Griffin quickly grabs the other end of the box, his eyebrows raising. “Why don’t you let me do all the heavy lifting, okay?” he says, taking the box from my hands a little too easily.
“What, are you worried this old lady is going to break a hip or something?” I place my hands defiantly on my hips, but secretly, I’m relieved. The last thing I want to do is mortify myself further by throwing out my back or dislocating a disc. Then I’ll really feel like a senior citizen.
“You’ve got to stop saying shit like that. You’re thirty-six and that is definitely not old.” Griffin’s eyes are laced with concern rather than their signature playfulness.
“Yeah, well, let’s see if you’re still singing that tune once you hit thirty.”
He shrugs and smiles, stacking the box of law books on top of another and carrying them both down to the truck. Show-off.
Griffin might be annoying, but I’m truly grateful he’s here. Kristen and my mom offered to come by the new house and help arrange everything once it all gets there, but when it came to finding someone to help me actually transport my belongings, I figured I’d have to shell out a small fortune to a moving company. There was no one else to call. But then Griffin overheard my plan and insisted on being the one to help.

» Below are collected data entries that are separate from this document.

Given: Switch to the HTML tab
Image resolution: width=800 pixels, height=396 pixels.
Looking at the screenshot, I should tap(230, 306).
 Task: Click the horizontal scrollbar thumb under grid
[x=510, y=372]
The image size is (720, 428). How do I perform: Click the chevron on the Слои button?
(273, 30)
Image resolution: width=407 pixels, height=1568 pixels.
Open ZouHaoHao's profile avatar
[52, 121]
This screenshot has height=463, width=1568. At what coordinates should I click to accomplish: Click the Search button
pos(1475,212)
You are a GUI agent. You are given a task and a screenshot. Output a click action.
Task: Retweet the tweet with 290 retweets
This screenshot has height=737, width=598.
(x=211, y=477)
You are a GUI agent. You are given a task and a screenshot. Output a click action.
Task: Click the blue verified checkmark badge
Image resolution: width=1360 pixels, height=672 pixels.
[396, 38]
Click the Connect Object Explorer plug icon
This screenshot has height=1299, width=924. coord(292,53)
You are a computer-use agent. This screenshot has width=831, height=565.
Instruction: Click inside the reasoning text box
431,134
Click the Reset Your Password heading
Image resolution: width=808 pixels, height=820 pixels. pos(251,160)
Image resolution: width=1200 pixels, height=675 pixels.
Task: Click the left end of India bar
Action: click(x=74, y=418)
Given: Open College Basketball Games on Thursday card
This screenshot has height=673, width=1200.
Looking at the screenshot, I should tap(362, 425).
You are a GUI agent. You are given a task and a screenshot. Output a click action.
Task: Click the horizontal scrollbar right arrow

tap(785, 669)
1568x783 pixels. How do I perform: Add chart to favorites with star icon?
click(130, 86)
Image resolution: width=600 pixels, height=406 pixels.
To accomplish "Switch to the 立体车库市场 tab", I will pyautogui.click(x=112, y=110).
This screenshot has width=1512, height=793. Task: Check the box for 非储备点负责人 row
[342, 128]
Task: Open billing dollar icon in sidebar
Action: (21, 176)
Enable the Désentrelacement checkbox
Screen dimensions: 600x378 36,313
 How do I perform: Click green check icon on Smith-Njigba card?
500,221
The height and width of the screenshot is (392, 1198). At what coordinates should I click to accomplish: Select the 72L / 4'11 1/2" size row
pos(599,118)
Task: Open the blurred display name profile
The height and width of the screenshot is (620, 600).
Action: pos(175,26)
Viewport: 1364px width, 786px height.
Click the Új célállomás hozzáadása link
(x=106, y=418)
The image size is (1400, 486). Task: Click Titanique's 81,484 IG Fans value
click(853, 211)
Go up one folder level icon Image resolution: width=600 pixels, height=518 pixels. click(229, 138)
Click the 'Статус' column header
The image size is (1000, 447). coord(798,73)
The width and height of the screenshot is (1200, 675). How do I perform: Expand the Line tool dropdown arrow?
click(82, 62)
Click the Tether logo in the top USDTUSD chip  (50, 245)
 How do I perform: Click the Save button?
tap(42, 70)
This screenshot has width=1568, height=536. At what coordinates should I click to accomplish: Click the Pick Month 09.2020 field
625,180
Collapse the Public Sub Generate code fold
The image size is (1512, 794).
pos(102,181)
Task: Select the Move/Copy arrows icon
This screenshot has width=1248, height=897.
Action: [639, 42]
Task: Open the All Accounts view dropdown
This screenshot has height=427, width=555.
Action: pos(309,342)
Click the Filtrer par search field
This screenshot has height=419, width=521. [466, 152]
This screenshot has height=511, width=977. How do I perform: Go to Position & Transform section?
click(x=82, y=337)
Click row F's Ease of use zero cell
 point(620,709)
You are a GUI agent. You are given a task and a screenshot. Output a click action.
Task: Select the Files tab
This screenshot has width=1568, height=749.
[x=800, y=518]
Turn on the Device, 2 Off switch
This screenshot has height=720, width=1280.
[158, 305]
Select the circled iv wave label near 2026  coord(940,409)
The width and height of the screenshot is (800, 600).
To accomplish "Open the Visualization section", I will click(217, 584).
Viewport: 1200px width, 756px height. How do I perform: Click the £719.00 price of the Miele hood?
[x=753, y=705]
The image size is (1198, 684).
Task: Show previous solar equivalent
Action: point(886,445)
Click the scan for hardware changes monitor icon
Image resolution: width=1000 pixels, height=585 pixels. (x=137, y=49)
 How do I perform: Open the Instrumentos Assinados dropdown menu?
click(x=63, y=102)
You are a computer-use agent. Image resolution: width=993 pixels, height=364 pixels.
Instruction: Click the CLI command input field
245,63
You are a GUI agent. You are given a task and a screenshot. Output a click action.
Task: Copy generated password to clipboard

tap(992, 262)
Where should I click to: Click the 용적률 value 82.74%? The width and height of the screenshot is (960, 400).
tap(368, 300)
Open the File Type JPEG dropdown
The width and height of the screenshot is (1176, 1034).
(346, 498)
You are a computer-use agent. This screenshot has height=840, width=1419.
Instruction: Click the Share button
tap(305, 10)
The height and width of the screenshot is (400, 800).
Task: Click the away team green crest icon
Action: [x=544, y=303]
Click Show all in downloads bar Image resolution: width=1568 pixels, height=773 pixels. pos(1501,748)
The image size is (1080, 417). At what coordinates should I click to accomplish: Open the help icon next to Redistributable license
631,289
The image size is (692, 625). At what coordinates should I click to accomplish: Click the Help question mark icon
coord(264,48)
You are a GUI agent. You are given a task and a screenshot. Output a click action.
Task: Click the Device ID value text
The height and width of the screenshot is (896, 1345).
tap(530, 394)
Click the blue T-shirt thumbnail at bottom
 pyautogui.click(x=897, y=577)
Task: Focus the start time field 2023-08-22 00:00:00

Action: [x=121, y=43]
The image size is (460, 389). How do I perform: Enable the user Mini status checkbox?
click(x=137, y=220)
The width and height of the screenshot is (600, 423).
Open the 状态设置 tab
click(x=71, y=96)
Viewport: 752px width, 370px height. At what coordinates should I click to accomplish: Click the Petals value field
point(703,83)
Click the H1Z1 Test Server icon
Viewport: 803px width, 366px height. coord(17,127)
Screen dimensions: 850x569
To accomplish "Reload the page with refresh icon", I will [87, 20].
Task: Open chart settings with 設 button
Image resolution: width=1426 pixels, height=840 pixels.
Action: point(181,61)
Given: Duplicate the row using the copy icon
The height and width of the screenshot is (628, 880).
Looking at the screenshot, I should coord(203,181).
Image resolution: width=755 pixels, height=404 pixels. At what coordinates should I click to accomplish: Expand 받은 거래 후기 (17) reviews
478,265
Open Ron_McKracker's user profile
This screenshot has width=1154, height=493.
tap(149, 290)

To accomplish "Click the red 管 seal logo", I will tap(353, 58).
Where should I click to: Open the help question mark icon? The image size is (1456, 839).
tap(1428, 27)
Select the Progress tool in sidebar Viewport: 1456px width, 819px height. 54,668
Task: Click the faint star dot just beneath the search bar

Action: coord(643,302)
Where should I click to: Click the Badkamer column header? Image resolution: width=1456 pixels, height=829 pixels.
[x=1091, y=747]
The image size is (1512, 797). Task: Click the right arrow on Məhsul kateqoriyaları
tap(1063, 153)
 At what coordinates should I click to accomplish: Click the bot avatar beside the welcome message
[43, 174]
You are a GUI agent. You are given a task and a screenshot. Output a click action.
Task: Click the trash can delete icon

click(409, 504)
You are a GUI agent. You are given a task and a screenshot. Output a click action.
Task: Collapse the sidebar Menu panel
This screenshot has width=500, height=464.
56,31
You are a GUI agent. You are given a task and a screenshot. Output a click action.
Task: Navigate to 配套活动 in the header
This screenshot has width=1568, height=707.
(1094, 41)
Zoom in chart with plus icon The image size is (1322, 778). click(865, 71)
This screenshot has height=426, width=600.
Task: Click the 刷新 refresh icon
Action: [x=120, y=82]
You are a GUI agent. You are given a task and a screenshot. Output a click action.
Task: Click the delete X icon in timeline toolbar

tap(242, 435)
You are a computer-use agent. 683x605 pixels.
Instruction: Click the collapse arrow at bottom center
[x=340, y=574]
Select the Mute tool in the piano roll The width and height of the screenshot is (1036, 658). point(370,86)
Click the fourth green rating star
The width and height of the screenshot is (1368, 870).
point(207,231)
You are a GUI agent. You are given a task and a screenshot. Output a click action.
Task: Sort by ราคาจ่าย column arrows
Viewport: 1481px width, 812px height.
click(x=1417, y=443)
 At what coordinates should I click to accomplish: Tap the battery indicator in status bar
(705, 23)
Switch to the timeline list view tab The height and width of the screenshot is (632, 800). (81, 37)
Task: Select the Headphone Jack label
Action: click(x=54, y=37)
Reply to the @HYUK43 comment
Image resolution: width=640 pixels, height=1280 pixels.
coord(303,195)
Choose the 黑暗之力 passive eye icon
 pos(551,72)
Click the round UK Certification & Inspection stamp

Over the past couple of years, he’s become someone I can depend on, especially since he starting dating Cora last year. Not only has having a girlfriend taken the majority of his attention off me and shifted it to someone else, but it’s forced him to mature in ways he didn’t even know he had to in his man-whore days. Not that he’s totally grown out of all his bad habits. At the end of the day, Griffin is who he is. But lately, I’ve liked having that person around more and more.
Once he’s loaded up all the boxes, we begin the careful process of moving the few pieces of furniture I decided to keep. A lot of things I bought new, like the dining table and my beautiful new oyster-colored sectional that I had delivered to the new house. But some things I couldn’t bear to part with, like the antique bookcase I bought when I first moved to Los Angeles.
“This thing weighs like a thousand pounds,” he says, straining to lift one corner of the bookcase and shaking his head.
“It’ll be fine. We’ve got this,” I reply, rubbing my hands together and stretching out my legs.
“Are you sure you don’t want to try to sell it? Will it even fit in your new place?”
Now he’s just being silly. My new place is over a thousand square feet bigger than my loft.
I stop stretching and sigh, running a hand over the back of my neck. “I know it’s not the prettiest piece of furniture in the world. but this bookshelf was my first real possession, the first thing I picked out and paid for all on my own. I had to pay a hundred dollars extra for the guy to carry it up those stairs for me, but it was worth it because having it in my space made it finally feel like it was mine, especially once I’d filled it with my law books. And now that I’m moving into this new house, my dream home, the first place that’s fully, completely mine . . . maybe it’s silly, but it feels like this bookshelf has to be there.”
He nods, his eyes trained on the grayish wood, but I can’t tell if he’s sizing it up or getting ready to throw it out the window. Suddenly, without warning, he lifts the bookcase, groaning a little under the weight, then hefts the thing out my front door and lugs it down the stairs.
“Wait, Griffin—don’t hurt yourself!” I call after him, following him down the stairs and hovering my hands around the top of the shelf, stunned by his stupid, if not sweet action.
Miraculously, he gets the thing down the stairs and into the truck all on his own, his biceps bulging beneath the sleeves of his T-shirt and sweat beading on his forehead. He groans loudly once it’s loaded, panting and leaning against the cool metal of the truck. I stand in front of him, my arms crossed and eyebrows knit together, waiting for him to explain himself.
“What?” he asks, still struggling to catch his breath.
“Don’t what me. Are you trying to kill yourself?”
He shrugs. “The bookcase is important to you. I found a way to get it down the stairs.”
“I could have helped, you know.”
“You said you paid the guy who sold it to you extra to get it up there, all by himself. I figured that meant I’d be able to get it down without help on my own too.”